→ **What needs to be done**: Scan the records for "Expand". Report each line that includes it.

________________________

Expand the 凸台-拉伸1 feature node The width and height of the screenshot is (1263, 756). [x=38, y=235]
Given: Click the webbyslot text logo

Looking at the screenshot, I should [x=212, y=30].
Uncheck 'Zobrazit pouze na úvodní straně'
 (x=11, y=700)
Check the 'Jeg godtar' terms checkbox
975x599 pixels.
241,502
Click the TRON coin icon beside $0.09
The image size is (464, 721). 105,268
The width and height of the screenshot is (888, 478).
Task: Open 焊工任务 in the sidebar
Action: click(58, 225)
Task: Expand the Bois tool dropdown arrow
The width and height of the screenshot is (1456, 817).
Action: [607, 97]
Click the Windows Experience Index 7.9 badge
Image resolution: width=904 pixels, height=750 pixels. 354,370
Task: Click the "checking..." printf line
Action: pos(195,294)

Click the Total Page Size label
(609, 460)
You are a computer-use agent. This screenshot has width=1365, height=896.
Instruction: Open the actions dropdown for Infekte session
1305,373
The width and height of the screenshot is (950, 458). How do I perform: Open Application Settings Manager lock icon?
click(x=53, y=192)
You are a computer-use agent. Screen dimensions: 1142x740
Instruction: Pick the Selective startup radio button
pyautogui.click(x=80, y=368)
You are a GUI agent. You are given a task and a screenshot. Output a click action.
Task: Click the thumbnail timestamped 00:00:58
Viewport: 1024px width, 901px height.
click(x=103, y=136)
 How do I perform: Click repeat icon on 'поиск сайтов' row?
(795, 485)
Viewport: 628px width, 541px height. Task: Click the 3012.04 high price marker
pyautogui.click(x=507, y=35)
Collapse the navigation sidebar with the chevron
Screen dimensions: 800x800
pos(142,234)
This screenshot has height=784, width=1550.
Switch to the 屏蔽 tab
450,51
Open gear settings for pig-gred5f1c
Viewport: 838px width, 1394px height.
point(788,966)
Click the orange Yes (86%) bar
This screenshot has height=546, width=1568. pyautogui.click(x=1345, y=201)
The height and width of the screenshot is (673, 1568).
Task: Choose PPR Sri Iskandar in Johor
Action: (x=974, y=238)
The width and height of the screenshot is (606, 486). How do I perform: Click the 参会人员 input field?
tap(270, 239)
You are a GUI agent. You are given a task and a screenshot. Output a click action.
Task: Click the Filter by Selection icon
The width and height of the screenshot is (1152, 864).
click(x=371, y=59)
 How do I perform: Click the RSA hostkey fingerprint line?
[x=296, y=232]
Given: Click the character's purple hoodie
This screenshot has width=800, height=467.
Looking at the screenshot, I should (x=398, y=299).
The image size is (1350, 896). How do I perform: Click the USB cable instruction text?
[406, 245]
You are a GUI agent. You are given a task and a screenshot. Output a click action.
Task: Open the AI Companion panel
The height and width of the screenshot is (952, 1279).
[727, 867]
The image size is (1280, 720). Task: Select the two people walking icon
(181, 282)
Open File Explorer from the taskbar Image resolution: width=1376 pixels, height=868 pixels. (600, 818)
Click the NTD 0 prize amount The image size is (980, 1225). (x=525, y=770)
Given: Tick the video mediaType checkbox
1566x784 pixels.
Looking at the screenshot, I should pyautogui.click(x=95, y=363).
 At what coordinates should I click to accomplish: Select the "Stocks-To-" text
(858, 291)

________________________

→ **Output below**:
Expand the 凸台-拉伸1 feature node The width and height of the screenshot is (1263, 756). [x=38, y=235]
Task: Expand the Bois tool dropdown arrow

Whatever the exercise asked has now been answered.